Your objective => Your task is to print each entry exactly as written.

Supplied records =>
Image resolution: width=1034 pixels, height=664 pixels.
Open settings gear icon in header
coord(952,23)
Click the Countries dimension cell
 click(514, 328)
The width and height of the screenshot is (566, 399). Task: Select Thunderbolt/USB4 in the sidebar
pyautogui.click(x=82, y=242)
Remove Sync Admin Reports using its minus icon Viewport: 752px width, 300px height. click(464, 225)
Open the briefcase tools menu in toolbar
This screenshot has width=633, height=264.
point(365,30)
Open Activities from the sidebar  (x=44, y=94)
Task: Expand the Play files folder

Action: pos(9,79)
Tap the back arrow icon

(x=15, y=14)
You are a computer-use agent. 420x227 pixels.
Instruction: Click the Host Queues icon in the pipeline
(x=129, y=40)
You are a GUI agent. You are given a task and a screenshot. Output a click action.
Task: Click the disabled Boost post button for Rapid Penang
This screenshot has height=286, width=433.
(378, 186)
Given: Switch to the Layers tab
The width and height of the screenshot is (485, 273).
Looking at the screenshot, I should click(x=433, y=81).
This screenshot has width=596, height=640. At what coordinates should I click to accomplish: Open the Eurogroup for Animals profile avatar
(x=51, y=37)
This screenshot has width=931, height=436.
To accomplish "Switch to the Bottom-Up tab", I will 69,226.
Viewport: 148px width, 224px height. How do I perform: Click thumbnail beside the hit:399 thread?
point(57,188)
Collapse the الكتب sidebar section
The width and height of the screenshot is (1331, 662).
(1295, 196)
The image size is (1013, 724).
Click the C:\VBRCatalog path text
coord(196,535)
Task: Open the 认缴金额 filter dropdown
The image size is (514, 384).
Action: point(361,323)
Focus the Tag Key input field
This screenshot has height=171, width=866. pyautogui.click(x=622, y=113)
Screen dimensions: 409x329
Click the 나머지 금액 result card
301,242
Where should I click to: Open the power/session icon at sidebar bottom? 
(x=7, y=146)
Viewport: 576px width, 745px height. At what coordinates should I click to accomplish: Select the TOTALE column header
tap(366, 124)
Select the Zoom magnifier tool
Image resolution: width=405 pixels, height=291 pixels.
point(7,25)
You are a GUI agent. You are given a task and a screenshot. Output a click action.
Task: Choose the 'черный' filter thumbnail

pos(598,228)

Reply =>
Image resolution: width=1034 pixels, height=664 pixels.
Open settings gear icon in header
coord(952,23)
Click the Countries dimension cell
 click(514, 328)
The width and height of the screenshot is (566, 399). Task: Select Thunderbolt/USB4 in the sidebar
pyautogui.click(x=82, y=242)
Remove Sync Admin Reports using its minus icon Viewport: 752px width, 300px height. click(464, 225)
Open the briefcase tools menu in toolbar
This screenshot has width=633, height=264.
point(365,30)
Open Activities from the sidebar  (x=44, y=94)
Task: Expand the Play files folder

Action: pos(9,79)
Tap the back arrow icon

(x=15, y=14)
You are a computer-use agent. 420x227 pixels.
Instruction: Click the Host Queues icon in the pipeline
(x=129, y=40)
You are a GUI agent. You are given a task and a screenshot. Output a click action.
Task: Click the disabled Boost post button for Rapid Penang
This screenshot has height=286, width=433.
(378, 186)
Given: Switch to the Layers tab
The width and height of the screenshot is (485, 273).
Looking at the screenshot, I should click(x=433, y=81).
This screenshot has width=596, height=640. At what coordinates should I click to accomplish: Open the Eurogroup for Animals profile avatar
(x=51, y=37)
This screenshot has width=931, height=436.
To accomplish "Switch to the Bottom-Up tab", I will 69,226.
Viewport: 148px width, 224px height. How do I perform: Click thumbnail beside the hit:399 thread?
point(57,188)
Collapse the الكتب sidebar section
The width and height of the screenshot is (1331, 662).
(1295, 196)
The image size is (1013, 724).
Click the C:\VBRCatalog path text
coord(196,535)
Task: Open the 认缴金额 filter dropdown
The image size is (514, 384).
Action: point(361,323)
Focus the Tag Key input field
This screenshot has height=171, width=866. pyautogui.click(x=622, y=113)
Screen dimensions: 409x329
Click the 나머지 금액 result card
301,242
Where should I click to: Open the power/session icon at sidebar bottom? 
(x=7, y=146)
Viewport: 576px width, 745px height. At what coordinates should I click to accomplish: Select the TOTALE column header
tap(366, 124)
Select the Zoom magnifier tool
Image resolution: width=405 pixels, height=291 pixels.
point(7,25)
You are a GUI agent. You are given a task and a screenshot. Output a click action.
Task: Choose the 'черный' filter thumbnail

pos(598,228)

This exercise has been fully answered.